Credit: COG LOG LAB. / Foter / CC BY-NC-SA

Activist Aaron Swartz's suicide drew attention not just to the aggressive and intimidating tactics of the Department of Justice's attorneys and the flaws with America's anti-hacking laws, but also to the "open access" movement. This movement proposes that academic research (particularly academic research funded through tax dollars) be made publicly accessible and not locked behind paywalls or expensive journal subscriptions. I wrote about the movement last year. Swartz's arrest and prosecution was due to his efforts to download significant numbers of academic journal articles from MIT to release them publicly.
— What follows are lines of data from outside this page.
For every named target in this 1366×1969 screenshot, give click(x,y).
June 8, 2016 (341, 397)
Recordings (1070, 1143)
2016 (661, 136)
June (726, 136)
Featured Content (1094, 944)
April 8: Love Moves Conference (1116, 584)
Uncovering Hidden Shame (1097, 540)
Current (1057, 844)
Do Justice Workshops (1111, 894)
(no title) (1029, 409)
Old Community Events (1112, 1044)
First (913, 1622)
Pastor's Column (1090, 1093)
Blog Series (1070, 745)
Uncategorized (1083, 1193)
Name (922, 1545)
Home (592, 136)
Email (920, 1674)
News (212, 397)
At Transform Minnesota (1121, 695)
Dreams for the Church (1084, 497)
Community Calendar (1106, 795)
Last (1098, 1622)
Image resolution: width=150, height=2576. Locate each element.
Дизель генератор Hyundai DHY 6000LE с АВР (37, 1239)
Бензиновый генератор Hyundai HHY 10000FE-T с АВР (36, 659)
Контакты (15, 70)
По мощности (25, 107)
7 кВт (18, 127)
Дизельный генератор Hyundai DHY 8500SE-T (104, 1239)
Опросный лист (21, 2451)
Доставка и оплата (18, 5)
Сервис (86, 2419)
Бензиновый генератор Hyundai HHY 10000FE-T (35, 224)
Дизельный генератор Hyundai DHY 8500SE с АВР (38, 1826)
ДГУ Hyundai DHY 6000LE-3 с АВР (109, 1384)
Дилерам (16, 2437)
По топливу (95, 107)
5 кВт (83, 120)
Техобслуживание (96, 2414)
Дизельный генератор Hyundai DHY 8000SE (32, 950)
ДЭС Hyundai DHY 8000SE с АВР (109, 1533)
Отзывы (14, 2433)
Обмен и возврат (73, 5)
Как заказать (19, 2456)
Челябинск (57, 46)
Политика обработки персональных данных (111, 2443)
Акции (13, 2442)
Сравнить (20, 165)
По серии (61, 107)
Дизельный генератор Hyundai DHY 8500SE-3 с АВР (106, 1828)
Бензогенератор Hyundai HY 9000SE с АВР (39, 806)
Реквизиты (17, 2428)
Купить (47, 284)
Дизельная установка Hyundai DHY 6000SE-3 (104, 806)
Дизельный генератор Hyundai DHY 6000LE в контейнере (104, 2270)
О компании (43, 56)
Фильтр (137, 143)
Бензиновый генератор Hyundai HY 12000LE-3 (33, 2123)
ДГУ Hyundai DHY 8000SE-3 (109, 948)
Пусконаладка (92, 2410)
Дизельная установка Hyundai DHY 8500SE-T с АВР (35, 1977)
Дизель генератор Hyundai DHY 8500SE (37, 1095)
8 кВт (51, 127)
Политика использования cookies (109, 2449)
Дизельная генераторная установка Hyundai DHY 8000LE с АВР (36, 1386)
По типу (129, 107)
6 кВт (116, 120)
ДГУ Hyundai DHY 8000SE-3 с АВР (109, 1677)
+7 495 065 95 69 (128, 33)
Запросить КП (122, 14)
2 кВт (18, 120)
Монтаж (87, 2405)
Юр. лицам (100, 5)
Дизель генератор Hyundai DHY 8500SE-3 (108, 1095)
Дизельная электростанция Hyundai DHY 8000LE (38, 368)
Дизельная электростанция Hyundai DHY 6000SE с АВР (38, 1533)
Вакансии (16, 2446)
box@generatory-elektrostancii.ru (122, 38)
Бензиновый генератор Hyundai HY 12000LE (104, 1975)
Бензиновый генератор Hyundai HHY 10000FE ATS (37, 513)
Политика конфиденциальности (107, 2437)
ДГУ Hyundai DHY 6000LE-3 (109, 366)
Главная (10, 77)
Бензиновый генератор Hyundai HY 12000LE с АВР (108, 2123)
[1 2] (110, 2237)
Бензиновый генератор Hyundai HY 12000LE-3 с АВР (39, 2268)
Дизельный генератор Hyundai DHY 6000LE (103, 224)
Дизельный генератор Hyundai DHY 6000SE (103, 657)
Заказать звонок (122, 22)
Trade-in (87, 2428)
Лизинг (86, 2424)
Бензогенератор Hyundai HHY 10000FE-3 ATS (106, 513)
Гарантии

Last Friday the University of California announced their entire system – all 10 campuses – will be opening up access moving forward:

The Academic Senate of the University of California has passed an Open Access Policy, ensuring that future research articles authored by faculty at all 10 campuses of UC will be made available to the public at no charge. "The Academic Council's adoption of this policy on July 24, 2013, came after a six-year process culminating in two years of formal review and revision," said Robert Powell, chair of the Academic Council. "Council's intent is to make these articles widely — and freely — available in order to advance research everywhere." Articles will be available to the public without charge via eScholarship (UC's open access repository) in tandem with their publication in scholarly journals. Open access benefits researchers, educational institutions, businesses, research funders and the public by accelerating the pace of research, discovery and innovation and contributing to the mission of advancing knowledge and encouraging new ideas and services.

The policy affects more than 8,000 faculty and their contributions to somewhere around 40,000 academic publications, according to the release. The FAQ for the policy explains that researchers will grant the University of California a license to publish their works freely. This is not a transfer of copyright, though. Furthermore, individual faculty members will have the ability to opt out of the system or set up an embargo requiring time to pass before their research becomes publicly available. This matters because the current system gives many journal publishers copyright control over the research. The publishers manage the process and arrange for peer review and, in exchange, profit off the subscriptions or selling access to the research. The embargo method is what the National Institute of Health requires for all research they help fund; the studies must become publicly available after one year. The Obama Administration announced in February it would like to expand this rule to any federal agency that spends more than $100 million a year in research in development. The embargo guidelines gives publishers time to recoup their costs and make a profit off the major institutions that demand immediate access, then open it up to everybody else.

UC's open access system will launch on Nov. 1.